Task requirements:
In the data that follows, find the line with "Task: Open the help question mark button"; transcribe it, every later line up to the one with "Task: Click the concrete pole in the photo", and that line as well, exactly and with no others.
= Beginning of Section =
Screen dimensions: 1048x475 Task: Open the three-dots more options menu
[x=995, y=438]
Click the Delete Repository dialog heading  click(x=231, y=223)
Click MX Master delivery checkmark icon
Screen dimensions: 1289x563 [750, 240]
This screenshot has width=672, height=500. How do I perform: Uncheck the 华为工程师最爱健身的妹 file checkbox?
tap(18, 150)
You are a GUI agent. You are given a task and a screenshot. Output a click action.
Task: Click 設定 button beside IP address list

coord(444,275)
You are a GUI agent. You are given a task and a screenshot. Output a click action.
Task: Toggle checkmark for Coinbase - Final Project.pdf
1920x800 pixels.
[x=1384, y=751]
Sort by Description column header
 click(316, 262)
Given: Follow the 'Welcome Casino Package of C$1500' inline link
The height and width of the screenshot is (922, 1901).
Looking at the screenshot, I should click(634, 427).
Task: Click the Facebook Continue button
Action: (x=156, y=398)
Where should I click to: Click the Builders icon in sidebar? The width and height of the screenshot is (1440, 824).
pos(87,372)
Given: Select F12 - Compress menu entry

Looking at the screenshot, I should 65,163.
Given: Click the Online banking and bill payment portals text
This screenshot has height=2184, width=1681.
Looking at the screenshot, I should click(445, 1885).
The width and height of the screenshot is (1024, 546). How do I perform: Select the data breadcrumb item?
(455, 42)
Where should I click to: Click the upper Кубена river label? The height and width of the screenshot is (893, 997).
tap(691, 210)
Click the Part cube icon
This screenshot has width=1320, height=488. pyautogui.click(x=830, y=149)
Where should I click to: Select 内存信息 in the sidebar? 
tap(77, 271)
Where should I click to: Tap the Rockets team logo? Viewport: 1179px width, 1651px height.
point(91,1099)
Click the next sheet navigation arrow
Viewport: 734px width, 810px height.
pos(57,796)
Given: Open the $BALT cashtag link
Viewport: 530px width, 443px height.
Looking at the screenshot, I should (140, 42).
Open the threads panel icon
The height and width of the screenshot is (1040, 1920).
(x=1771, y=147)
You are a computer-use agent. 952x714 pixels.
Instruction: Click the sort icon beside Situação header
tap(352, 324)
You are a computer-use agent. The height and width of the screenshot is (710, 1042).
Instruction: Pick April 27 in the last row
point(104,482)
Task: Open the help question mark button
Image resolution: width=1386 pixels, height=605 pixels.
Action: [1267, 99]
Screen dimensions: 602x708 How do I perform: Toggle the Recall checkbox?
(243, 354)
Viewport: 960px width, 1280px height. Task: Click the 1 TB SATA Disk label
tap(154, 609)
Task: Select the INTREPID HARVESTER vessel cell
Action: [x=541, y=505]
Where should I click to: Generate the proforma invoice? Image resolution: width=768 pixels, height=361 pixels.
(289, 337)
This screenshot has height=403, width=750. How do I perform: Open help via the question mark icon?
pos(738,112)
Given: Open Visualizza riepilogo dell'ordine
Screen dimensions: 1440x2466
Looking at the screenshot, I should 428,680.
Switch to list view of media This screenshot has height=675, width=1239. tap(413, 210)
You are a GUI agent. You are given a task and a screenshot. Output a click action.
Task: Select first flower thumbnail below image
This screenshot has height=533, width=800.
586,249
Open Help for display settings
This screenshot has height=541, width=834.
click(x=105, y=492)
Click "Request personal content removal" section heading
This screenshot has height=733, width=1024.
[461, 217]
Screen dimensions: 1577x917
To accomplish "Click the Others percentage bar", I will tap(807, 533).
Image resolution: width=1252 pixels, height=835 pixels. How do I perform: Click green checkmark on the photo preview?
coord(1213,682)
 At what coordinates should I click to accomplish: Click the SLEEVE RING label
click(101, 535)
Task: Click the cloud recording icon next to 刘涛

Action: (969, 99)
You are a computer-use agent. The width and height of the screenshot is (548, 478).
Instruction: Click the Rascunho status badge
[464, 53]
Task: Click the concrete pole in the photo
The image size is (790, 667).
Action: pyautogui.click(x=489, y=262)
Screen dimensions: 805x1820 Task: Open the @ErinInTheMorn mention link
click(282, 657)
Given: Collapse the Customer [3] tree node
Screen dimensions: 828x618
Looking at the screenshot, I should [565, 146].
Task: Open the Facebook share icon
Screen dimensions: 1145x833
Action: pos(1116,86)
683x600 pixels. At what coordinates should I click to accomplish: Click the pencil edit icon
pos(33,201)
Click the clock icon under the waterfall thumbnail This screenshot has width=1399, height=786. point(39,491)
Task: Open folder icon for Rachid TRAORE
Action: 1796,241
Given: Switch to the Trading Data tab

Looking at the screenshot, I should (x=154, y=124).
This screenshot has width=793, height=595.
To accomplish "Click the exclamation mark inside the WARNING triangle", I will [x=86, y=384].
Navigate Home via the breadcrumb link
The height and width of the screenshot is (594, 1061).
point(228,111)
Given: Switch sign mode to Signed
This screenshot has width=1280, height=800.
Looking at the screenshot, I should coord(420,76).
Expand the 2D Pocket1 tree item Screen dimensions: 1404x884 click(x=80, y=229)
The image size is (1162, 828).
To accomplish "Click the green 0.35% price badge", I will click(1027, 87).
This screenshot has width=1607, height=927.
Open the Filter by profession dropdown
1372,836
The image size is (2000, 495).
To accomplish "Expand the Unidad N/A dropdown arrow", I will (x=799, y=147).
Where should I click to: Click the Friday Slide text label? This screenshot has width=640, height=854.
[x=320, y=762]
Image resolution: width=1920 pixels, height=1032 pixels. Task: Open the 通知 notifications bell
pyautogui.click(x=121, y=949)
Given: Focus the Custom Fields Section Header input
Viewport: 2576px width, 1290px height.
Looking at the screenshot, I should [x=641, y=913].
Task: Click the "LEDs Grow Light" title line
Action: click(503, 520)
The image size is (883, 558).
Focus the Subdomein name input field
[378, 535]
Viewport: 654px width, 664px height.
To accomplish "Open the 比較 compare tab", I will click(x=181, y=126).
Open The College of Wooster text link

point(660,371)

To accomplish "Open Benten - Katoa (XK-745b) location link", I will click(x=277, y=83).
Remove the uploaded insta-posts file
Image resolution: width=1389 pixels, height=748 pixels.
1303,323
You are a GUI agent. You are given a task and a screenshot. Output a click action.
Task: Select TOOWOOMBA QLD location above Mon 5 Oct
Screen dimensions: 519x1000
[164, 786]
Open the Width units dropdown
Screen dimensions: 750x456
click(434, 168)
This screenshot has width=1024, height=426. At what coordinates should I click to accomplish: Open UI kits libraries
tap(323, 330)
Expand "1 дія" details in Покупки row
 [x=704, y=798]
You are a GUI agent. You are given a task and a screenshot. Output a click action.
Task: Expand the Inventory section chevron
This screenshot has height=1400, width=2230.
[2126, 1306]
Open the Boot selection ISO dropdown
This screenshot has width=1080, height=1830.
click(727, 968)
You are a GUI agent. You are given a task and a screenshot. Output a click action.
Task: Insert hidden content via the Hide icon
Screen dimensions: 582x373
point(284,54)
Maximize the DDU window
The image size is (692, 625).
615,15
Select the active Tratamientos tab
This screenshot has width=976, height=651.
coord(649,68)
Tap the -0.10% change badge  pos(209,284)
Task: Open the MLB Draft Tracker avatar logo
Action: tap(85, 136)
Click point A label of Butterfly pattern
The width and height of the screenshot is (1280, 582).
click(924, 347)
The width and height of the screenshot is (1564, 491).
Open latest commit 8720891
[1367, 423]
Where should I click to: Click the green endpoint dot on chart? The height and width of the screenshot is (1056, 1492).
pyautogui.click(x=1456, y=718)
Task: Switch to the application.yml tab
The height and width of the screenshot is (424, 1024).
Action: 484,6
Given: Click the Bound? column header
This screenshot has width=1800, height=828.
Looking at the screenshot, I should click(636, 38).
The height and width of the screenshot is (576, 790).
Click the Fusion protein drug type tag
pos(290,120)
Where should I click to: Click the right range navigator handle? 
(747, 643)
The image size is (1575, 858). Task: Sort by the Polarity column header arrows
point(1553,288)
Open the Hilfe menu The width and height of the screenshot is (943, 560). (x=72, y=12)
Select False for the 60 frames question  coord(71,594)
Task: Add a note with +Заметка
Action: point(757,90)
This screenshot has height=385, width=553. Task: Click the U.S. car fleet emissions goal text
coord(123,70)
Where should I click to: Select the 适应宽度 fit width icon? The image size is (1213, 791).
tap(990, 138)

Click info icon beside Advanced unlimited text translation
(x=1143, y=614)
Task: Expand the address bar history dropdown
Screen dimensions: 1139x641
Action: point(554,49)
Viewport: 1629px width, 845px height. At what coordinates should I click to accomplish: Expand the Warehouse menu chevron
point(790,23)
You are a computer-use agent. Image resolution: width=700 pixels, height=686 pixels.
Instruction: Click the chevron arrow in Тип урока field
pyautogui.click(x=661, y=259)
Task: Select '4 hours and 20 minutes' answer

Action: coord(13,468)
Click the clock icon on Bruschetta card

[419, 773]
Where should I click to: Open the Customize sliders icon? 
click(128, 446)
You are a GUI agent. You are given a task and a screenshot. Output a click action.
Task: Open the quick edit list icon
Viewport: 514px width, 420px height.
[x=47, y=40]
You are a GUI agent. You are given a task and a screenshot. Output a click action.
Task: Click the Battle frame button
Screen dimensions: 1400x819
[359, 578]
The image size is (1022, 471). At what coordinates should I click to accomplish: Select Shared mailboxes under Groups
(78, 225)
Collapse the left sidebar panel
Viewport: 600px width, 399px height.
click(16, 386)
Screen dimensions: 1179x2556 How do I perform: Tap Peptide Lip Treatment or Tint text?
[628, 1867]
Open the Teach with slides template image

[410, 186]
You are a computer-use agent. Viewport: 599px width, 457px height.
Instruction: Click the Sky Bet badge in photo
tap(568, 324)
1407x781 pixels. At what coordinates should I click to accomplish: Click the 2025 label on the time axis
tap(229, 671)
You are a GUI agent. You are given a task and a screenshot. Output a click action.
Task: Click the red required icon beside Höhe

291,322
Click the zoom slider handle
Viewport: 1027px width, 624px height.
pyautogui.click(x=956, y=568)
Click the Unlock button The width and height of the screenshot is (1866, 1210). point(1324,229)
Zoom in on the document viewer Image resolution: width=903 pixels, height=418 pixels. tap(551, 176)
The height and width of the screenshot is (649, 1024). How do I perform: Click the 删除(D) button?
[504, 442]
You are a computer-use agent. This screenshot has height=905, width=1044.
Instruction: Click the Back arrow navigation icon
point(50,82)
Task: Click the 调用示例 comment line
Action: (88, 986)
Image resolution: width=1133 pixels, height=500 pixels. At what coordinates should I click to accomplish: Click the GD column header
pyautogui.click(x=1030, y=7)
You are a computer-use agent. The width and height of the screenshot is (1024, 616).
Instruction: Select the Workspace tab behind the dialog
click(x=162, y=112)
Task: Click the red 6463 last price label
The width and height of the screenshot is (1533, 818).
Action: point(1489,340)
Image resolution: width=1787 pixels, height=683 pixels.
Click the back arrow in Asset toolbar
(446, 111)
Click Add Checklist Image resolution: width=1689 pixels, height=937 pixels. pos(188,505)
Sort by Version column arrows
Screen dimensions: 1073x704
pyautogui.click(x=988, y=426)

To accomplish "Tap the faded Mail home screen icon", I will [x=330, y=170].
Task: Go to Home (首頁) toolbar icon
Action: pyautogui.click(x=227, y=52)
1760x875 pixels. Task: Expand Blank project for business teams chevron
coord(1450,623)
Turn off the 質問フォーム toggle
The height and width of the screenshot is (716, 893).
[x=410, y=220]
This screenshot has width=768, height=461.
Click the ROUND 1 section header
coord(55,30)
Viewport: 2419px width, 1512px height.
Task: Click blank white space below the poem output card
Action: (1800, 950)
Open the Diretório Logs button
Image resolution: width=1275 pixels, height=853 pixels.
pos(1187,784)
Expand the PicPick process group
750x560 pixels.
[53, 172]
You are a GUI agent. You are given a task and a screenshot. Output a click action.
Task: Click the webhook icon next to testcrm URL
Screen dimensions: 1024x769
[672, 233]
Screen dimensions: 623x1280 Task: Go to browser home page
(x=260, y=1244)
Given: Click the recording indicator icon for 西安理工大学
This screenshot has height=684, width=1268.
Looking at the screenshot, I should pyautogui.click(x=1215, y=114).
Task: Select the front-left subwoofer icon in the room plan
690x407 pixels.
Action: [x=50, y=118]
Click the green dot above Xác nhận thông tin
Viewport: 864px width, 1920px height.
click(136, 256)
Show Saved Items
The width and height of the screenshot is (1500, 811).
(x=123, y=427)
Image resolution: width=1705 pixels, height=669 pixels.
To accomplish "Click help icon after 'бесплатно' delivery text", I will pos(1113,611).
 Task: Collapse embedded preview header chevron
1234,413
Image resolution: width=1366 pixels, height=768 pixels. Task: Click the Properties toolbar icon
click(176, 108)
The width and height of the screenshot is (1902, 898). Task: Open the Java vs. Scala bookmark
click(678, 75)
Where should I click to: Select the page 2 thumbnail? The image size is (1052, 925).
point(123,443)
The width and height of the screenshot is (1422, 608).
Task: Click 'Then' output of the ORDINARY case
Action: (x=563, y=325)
= End of Section =
Exercise result:
Task: Open the help question mark button
Image resolution: width=1386 pixels, height=605 pixels.
Action: [1267, 99]
Screen dimensions: 602x708 How do I perform: Toggle the Recall checkbox?
(243, 354)
Viewport: 960px width, 1280px height. Task: Click the 1 TB SATA Disk label
tap(154, 609)
Task: Select the INTREPID HARVESTER vessel cell
Action: [x=541, y=505]
Where should I click to: Generate the proforma invoice? Image resolution: width=768 pixels, height=361 pixels.
(289, 337)
This screenshot has height=403, width=750. How do I perform: Open help via the question mark icon?
pos(738,112)
Given: Open Visualizza riepilogo dell'ordine
Screen dimensions: 1440x2466
Looking at the screenshot, I should 428,680.
Switch to list view of media This screenshot has height=675, width=1239. tap(413, 210)
You are a GUI agent. You are given a task and a screenshot. Output a click action.
Task: Select first flower thumbnail below image
This screenshot has height=533, width=800.
586,249
Open Help for display settings
This screenshot has height=541, width=834.
click(x=105, y=492)
Click "Request personal content removal" section heading
This screenshot has height=733, width=1024.
[461, 217]
Screen dimensions: 1577x917
To accomplish "Click the Others percentage bar", I will tap(807, 533).
Image resolution: width=1252 pixels, height=835 pixels. How do I perform: Click green checkmark on the photo preview?
coord(1213,682)
 At what coordinates should I click to accomplish: Click the SLEEVE RING label
click(101, 535)
Task: Click the cloud recording icon next to 刘涛

Action: (969, 99)
You are a computer-use agent. The width and height of the screenshot is (548, 478).
Instruction: Click the Rascunho status badge
[464, 53]
Task: Click the concrete pole in the photo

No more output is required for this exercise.